Sunday, February 10, 2013

Professional TV Review: Game of Thrones

I recently finished George Ruby Red Railroad (leave off the last R for savings) Martin's masterpiece, Game of Thrones, and decided to branch out from doing professional movie reviews to just-as-professional TV reviews.  My choice to watch the show after I read the book stems from being a big believer in using your own imagination to bring the characters to life.  Having finished that, I decided I needed to watch the show for a number of reasons, chief amongst them everyone declaring what a great show it was, and wanting to see what a direwolf and direwolf pups look like, in real life.

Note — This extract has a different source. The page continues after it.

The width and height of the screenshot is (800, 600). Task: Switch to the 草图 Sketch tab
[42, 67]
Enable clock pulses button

I'm currently in the middle of the first episode, but so far all that's happened is I've been reminded how much I HATE Sansa.  She is so whiny and annoying, and nothing has even happened yet.  However, now I don't have to use my imagination to picture what me punching Sansa looks like; I can punch the TV every time she comes on screen.  Thanks, HBO!

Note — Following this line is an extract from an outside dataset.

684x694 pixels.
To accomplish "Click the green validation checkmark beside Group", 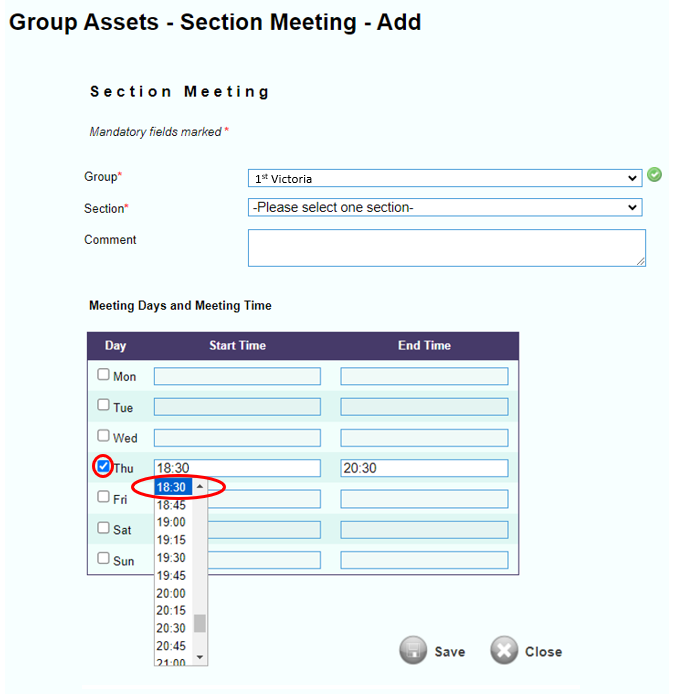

I've heard the show follows the exact plot of the book, so there's little chance anyone on screen will punch Sansa, or one of the wolves will go CHOMP.  However, I'm holding out hope that she gets her due for whininess later in the season, or even better, this first episode.  Man, I hate Sansa.

Thursday, January 17, 2013

Professional Movie Review: Hunger Games

It turns out, I don't have the emotional capacity or maturity to watch The Hunger Games.  Nor, you could argue, the stones.  My most recent guys night out involved me hunched over in a corner, gently rocking back and forth, and saying "please don't let them get catness, please don't let them get catness," while my friends exclaimed the movie wasn't brutal enough.  The one point I will agree with my bloodthirsty gladiator friends is that Catness never had to make a hard decision.  She was never forced to kill the innocent, or the cute, to survive.

Beware.  Spoilers abound.

The thoughts I remember having during the movie, when not crying or getting excited over something:


  • That fancy city was what would happen if Marilyn Manson, the Joker, a flamingo and Demolition Man ever tried to conceive a child together, and then the child decided to import a futuristic Mermaid Parade.
  • Pita is not a boys name.  Neither is Gale.  Peter is.  And so is Hurricane.
  • It really bothered me that the people running the "game" could just conjure up fireballs and ground hounds to help kill people.  Takes away from the whole gladiator / fairness aspect, I thought.
  • It was a little creepy when Pita said he'd been watching Catness and following her all the time.  "Everyday.  No, seriously.  No, no, seriously." Stares intensely at her.  "EVERY.  DAY."  Proof once again that women love to be stalked.
  • I KNEW the little girl was going to be killed.  I just knew it!  Mostly because everyone had to die, as that was the main point, but still.  I totally called it.
  • I was very satisfied that the movie had an ending, but very confused by that fact as well.  I remember watching Lord of the Rings and knowing it was a trilogy, yet still being utterly bewildered and majorly angered by the "ending" where the intrepid band of adventurers walked across a plain and then...End.
  • What happens now?  Does Catness have to keep fighting in the games because her sister is too scared all the time?  If only there were SOME way to find out what will happen in the next movie.